Domanda: è possibile registrarle entrambe, secondo il quadro normativo vigente? Per una risposta “definitiva” bisognerà aspettare: l’udienza è stata rinviata a data da destinarsi, in un momento in cui - in attesa di un accordo sui quattro nomi da sostituire - la Corte si trova “a corto” di giudici. Dunque la questione resta in balia dei sindaci e dei singoli tribunali, con decisioni a macchia di leopardo su tutto il territorio nazionale. Mentre il Parlamento tace, nel «vuoto di tutela» già richiamato dalla stessa Consulta con la sentenza 32 del 2021.
Il nodo, in generale, riguarda il genitore che abbia condiviso un percorso di Pma con il partner che porta avanti la gravidanza: se il riconoscimento non avviene automaticamente, o se ne viene richiesta la cancellazione, la madre “intenzionale” può ricorrere all’istituto dell’adozione in casi particolari. Con tempi lunghi e incerti, rispetto al verdetto del giudice, e con la possibilità che il genitore biologico revochi il proprio consenso.
Proprio per questo, da anni, è atteso un intervento dei giudici costituzionali che possa mettere ordine nel caos giurisprudenziale denunciato più volte dall’avvocato Vincenzo Miri, presidente della rete Rete Lenford – Avvocatura per i diritti LGBTI+. Che ha seguito anche la causa avviata davanti al tribunale di Lucca: «Qualunque sia l’esito della Corte - chiarisce il legale - metterebbe un punto alla questione e darebbe certezza allo status di figli».

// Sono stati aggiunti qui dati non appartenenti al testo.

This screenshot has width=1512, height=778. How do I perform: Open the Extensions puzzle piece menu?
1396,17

In questo caso si tratta di un bambino concepito in Spagna da due donne, già madri di una figlia, e nato a Camaiore nel 2023. Il sindaco del Comune toscano, in qualità di pubblico ufficiale, ha provveduto alla formazione dell’atto di nascita con l’iscrizione delle due mamme. Ma la procura ne ha chiesto la rettifica. «La giurisprudenza della Corte di Cassazione, dal 2020 fino ad oggi, e cioè tutte le volte in cui si è occupata di questo tipo di vicende, ha sempre ritenuto illegittima la registrazione della madre intenzionale», spiega Miri. Di qui il ricorso della procura, e la decisione del tribunale di Lucca, per sottoporre al vaglio della Consulta la norma che impedisce, «secondo l’interpretazione univoca e granitica della Cassazione», il riconoscimento della genitorialità intenzionale anche nei casi in cui non c’è alcuna ipotesi di surrogazione di maternità. Rispetto alla quale il divieto è pacifico.

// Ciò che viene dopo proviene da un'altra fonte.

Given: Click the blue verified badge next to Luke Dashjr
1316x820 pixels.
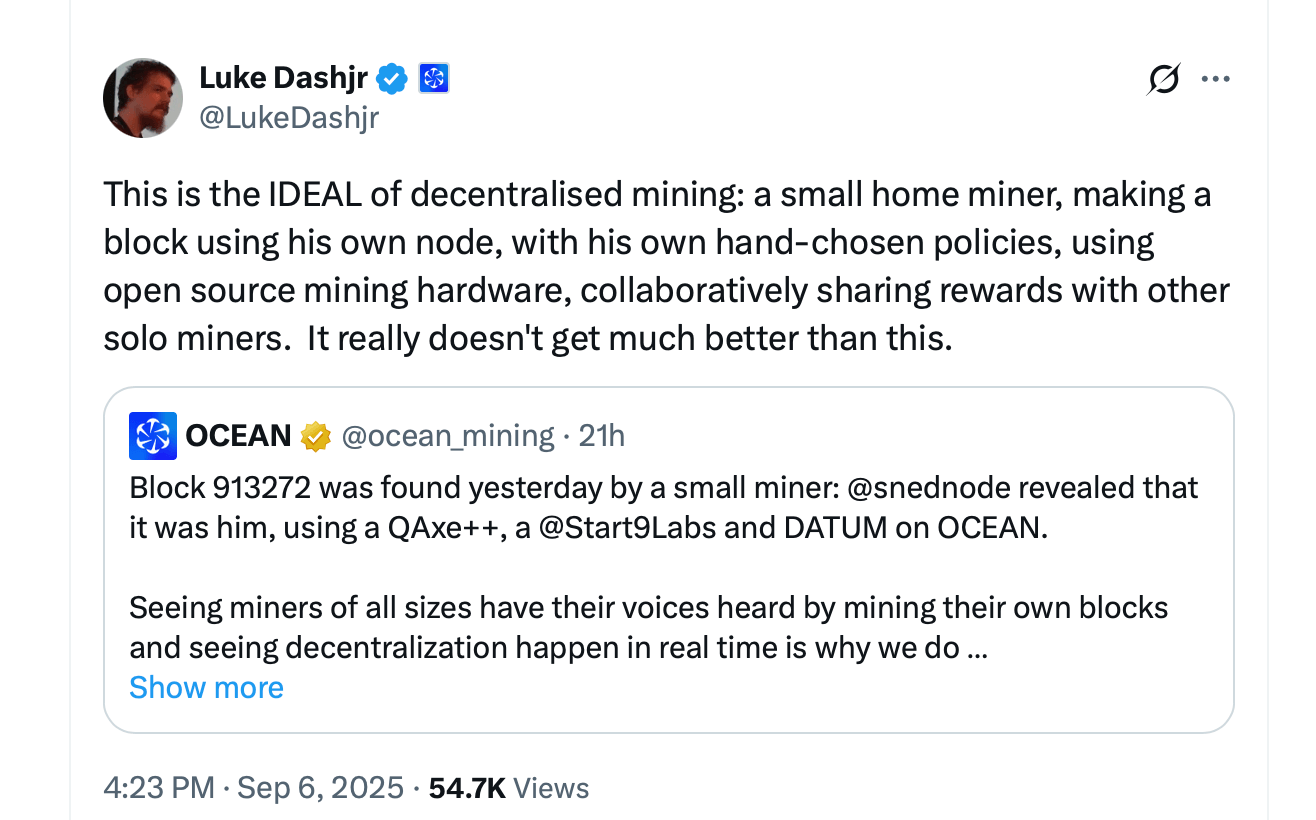Looking at the screenshot, I should (392, 77).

Di mezzo ci sarebbe anche l’ormai nota circolare del Viminale, che nel gennaio 2023 aveva imposto lo stop ai riconoscimenti sulla base della sentenza della Cassazione a Sezioni Unite del dicembre 2022, relativa esclusivamente al riconoscimento dei bambini nati tramite gestazione per altri. Diverso, dunque, è il caso dei bimbi nati da due donne tramite fecondazione eterologa: sul punto la Cassazione ammette la trascrizione degli atti formati all’estero, ma nega la possibilità di formare gli atti in Italia. «In questo caso in particolare - argomenta Miri - non se ne vede la ragione. Perché non c’è alcun controinteresse costituzionale da bilanciare, come nel caso della surrogazione di maternità, rispetto alla quale le Sezioni Unite e anche la Corte costituzionale si sono a lungo interrogate sulla plausibilità di un riconoscimento immediato della doppia generalità, ma lo hanno escluso sulla base di un controbilanciamento da fare rispetto ad altri valori costituzionali, ovvero la dignità della donna».

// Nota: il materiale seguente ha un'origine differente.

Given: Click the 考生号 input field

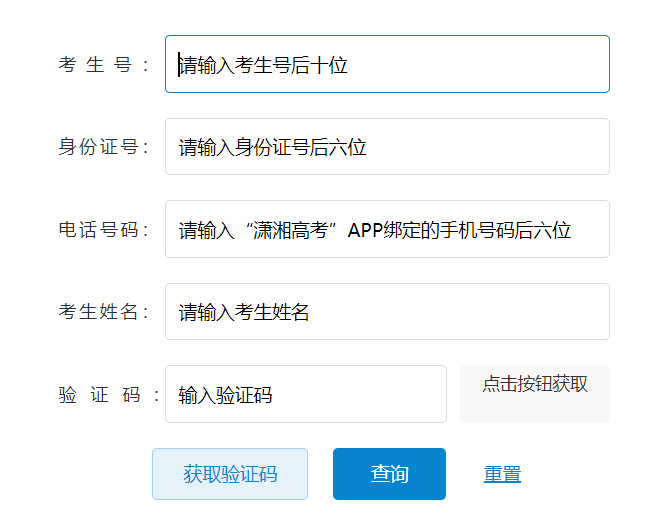Looking at the screenshot, I should pos(387,65).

Quando il percorso è condiviso tra due donne, l’unico elemento di esclusione è dunque l’orientamento sessuale. Lo prevede la legge 40, articolo 5, che in Italia preclude l’accesso alle tecniche di Pma alle coppie omogenitoriali e alle donne single. Proprio su questo punto si attende il verdetto della Consulta, laddove il tribunale di Firenze ha sollevato una questione di legittimità costituzionale riguardo alle condizioni di accesso alle tecniche riproduttive. Questione sospesa, come è congelata la sorte delle mamme di Padova: dopo che lo scorso marzo il tribunale ha dichiarato inammissibili gli oltre 30 ricorsi presentati dalla procura, che chiedeva la rettifica degli atti di nascita, la questione pende presso la Corte d’Appello di Venezia. Un bell’ingorgo, per la Consulta.